Design and installation of the system were, in many ways, team efforts between Carrier and the Vatican's Office of Technical Services, whose employees know the building's intricacies better than anyone. Computer modeling of the Chapel's thermal behavior would have been impossible without the detailed drawings supplied by Vatican Technical Services. Technical Services' general management was the driving force in gaining approval for thousands of details that had to be resolved before the equipment could be installed without damaging the chapel's structural and cultural integrity. They also analyzed the system's capacity independently to make sure it would meet strict requirements. The Carrier system required engineering expertise from Italy, France and the United Sates, but installing leading-edge technology in a 15th-century structure also required finesse. With solid masonry walls anywhere from 1.5 to three meters thick, installing sensors, ductwork and wiring without disturbing the aesthetic integrity of the chapel required the wisdom of Solomon and the patience of Job, one of whom was watching from a lunette. The Sistine Chapel is much more than a gallery for the frescoes of Michelangelo, Botticelli, Ghirlandaio and others – it is a functioning chapel used for Vatican religious services. In today's Rome, it may be hard to imagine the quiet of a 16th-century mass in the chapel, with little else but footfalls and perhaps Palestrina's Stabat Mater resonating off the walls. But turning back time has required eliminating as many 20th-century sounds as possible.
Sound-absorbing material in the double-walled air handler muffles much of the sound of moving air and machinery before it reaches the chapel. Sound-deadening material in the diffusers' moveable vanes absorbs most of what remains. The chillers and air handler also are mounted on vibration dampers. And with air conditioning, the windows that once provided ventilation can remain closed to the city's noise and burden of dirt and fumes.

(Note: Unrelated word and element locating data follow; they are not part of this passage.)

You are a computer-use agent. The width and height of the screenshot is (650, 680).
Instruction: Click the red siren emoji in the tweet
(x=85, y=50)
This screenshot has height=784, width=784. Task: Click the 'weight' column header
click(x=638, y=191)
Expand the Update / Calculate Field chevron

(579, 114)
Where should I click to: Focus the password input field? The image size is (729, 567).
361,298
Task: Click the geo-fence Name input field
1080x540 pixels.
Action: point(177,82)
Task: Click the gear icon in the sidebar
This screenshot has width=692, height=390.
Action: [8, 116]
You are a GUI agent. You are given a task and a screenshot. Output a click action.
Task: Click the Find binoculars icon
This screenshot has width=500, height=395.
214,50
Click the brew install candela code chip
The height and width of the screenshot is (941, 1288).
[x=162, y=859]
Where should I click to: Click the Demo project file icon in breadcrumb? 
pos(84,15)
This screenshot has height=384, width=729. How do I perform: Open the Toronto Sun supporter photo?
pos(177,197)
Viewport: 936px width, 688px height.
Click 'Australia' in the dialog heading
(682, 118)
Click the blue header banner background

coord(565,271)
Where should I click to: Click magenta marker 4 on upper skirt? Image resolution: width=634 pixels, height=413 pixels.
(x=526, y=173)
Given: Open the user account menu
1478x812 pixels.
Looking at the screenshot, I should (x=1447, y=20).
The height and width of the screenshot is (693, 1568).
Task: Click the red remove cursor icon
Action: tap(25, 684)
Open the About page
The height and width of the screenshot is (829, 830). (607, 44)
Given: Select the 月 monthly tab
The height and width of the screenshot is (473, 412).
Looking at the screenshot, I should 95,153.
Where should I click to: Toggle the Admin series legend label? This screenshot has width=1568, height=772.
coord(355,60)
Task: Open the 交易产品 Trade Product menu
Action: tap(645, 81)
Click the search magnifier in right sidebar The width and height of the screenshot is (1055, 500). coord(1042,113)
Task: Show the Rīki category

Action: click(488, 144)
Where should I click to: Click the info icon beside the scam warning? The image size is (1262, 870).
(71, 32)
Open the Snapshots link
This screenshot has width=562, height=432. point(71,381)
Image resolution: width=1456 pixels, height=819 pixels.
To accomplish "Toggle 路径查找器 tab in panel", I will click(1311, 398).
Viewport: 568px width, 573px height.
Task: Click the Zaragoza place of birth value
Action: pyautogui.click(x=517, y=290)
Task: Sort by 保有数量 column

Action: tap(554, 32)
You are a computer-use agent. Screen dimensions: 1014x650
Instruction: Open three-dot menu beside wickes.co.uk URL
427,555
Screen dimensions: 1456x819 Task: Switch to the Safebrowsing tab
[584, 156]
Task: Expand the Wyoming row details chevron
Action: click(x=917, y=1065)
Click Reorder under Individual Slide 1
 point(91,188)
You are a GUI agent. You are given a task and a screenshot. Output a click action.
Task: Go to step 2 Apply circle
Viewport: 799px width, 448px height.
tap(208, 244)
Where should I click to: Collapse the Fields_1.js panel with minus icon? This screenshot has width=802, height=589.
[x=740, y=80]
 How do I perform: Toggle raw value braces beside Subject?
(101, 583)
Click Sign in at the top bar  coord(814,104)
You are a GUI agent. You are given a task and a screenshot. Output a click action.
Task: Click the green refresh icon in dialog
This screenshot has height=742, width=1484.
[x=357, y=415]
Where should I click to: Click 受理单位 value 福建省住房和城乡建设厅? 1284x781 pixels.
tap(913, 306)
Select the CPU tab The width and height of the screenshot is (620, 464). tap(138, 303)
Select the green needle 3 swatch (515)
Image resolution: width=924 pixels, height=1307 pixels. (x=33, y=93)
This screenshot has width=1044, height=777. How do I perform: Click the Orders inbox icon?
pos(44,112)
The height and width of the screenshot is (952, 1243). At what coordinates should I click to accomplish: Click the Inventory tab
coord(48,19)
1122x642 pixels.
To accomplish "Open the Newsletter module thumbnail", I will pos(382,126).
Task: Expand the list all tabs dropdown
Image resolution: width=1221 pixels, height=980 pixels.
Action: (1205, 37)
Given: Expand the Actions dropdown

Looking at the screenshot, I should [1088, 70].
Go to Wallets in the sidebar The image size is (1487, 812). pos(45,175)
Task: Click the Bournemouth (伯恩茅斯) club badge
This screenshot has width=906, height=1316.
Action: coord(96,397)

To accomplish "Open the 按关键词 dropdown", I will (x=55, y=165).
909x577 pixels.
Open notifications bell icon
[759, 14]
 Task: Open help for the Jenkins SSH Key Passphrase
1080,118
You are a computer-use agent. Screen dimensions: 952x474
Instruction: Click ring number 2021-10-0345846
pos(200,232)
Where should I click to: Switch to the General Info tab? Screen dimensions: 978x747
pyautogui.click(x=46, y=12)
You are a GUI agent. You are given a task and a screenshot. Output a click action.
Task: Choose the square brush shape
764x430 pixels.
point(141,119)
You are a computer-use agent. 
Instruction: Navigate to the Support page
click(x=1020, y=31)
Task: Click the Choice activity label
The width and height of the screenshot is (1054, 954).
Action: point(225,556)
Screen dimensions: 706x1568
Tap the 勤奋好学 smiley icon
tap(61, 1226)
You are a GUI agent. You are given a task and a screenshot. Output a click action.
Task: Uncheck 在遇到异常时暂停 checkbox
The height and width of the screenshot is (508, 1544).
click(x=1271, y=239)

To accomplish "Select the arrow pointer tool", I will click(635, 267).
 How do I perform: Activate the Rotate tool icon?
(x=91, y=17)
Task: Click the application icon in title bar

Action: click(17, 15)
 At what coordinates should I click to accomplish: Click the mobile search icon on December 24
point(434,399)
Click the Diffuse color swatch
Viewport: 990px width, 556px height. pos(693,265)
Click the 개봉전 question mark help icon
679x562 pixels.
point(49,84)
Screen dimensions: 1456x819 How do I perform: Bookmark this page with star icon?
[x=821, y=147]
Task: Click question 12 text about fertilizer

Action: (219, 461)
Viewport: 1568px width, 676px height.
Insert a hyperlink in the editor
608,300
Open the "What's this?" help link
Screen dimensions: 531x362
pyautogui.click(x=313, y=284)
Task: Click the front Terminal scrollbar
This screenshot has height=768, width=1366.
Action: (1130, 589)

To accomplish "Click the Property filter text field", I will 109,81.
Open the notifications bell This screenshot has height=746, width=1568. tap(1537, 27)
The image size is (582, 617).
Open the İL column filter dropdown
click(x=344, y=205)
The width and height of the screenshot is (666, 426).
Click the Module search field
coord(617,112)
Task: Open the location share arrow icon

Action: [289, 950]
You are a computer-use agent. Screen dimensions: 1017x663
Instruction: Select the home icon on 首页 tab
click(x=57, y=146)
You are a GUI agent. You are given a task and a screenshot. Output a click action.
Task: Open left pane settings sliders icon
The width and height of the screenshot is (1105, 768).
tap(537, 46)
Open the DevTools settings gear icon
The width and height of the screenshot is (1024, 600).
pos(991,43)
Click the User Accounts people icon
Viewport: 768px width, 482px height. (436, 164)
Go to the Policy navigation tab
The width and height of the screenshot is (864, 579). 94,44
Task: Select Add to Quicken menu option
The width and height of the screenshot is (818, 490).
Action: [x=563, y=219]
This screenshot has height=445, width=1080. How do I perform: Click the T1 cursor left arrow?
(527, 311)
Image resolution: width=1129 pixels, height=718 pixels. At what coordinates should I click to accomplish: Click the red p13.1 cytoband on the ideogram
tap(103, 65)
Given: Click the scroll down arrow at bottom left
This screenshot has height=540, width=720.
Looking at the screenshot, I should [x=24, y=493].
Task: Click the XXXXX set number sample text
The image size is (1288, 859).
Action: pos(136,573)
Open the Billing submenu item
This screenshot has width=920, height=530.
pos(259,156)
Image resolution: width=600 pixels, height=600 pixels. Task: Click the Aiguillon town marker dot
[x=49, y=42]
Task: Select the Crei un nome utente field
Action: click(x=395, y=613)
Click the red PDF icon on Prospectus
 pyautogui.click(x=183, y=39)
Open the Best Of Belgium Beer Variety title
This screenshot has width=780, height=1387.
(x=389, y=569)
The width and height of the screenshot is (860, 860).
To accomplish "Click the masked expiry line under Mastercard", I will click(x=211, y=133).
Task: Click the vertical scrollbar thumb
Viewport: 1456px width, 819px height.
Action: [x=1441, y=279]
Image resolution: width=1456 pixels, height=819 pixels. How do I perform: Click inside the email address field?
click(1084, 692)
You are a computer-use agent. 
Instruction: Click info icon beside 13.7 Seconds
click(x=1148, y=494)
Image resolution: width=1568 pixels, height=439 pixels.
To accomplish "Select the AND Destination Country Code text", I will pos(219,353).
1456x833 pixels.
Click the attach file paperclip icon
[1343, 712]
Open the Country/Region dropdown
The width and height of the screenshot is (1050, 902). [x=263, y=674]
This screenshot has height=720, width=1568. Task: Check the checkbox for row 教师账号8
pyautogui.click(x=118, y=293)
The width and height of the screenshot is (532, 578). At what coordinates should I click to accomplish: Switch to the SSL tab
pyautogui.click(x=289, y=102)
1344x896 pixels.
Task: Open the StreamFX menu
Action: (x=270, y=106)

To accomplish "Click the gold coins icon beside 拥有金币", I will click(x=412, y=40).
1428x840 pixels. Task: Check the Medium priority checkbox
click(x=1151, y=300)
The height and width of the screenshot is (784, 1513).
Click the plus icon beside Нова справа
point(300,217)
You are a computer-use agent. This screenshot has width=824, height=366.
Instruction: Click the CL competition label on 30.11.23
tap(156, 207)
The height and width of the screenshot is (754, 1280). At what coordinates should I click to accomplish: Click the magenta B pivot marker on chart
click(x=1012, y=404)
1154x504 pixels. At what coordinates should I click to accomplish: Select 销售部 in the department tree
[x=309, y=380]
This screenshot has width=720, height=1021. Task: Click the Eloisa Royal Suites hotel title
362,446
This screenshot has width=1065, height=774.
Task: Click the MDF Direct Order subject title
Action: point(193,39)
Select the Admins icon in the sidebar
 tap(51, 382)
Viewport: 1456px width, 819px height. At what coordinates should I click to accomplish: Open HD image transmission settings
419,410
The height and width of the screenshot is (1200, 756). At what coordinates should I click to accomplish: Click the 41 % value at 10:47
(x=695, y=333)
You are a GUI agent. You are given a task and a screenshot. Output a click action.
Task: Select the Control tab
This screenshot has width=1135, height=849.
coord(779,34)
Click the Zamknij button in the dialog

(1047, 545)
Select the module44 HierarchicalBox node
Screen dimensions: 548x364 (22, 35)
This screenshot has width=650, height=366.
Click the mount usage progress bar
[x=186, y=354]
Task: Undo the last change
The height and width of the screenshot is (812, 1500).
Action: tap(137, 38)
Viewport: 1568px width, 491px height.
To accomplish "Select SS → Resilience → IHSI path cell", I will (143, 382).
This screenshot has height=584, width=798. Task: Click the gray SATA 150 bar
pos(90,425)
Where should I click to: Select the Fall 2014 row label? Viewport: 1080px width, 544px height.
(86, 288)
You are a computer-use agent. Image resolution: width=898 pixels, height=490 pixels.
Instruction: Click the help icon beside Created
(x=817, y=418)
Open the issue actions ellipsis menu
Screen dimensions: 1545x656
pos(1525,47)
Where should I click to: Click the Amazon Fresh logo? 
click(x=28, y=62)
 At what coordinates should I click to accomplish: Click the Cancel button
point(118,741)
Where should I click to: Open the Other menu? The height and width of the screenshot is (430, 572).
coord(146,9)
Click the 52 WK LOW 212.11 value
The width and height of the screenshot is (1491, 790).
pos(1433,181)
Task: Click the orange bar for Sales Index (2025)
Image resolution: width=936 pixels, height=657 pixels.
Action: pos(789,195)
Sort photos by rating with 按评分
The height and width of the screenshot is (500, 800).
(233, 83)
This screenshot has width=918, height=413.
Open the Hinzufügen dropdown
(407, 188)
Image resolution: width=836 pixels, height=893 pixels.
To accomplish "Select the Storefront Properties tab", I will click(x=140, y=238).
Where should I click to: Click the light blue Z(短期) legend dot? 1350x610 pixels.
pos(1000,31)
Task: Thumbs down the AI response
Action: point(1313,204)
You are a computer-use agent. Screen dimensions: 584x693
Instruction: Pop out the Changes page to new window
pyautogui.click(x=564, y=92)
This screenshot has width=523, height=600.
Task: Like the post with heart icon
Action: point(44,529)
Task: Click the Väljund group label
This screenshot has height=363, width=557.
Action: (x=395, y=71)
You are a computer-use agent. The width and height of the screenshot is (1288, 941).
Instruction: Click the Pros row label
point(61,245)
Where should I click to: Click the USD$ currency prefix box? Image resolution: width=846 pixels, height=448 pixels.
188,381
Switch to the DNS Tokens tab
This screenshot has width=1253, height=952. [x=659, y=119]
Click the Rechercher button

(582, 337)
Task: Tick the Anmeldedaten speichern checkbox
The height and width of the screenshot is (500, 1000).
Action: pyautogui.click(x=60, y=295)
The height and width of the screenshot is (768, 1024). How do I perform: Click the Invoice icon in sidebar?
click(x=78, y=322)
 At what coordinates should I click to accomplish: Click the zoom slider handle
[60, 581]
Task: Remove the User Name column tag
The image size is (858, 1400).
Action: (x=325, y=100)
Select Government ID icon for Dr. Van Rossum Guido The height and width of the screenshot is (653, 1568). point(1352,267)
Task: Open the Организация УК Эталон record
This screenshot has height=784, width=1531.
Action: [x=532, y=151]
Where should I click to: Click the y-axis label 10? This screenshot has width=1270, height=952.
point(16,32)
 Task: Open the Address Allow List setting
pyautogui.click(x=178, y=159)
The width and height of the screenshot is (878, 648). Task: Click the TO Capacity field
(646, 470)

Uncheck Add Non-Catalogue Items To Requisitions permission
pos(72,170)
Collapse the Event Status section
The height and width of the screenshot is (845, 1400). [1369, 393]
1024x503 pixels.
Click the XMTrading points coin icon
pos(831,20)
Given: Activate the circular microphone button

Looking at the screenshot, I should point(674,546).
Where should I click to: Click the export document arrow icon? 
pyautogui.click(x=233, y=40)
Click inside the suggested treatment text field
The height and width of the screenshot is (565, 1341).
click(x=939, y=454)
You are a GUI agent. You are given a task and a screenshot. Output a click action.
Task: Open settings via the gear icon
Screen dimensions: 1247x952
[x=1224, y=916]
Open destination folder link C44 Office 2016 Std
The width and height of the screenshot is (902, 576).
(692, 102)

Even if the restorer's art and modern technology can turn time backwards, they can't stop it. So Michelangelo's frescoes must be watched carefully. Perhaps that is the Carrier system's final benefit: history. The electronic control system constantly gathers information that will allow scientists to closely track the chapel's micro-climate. When combined with memory banks full of physical data about the frescoes gathered before and during the restoration, scientists will be able to anticipate any problems that could once again threaten to dim the brilliance of Michelangelo.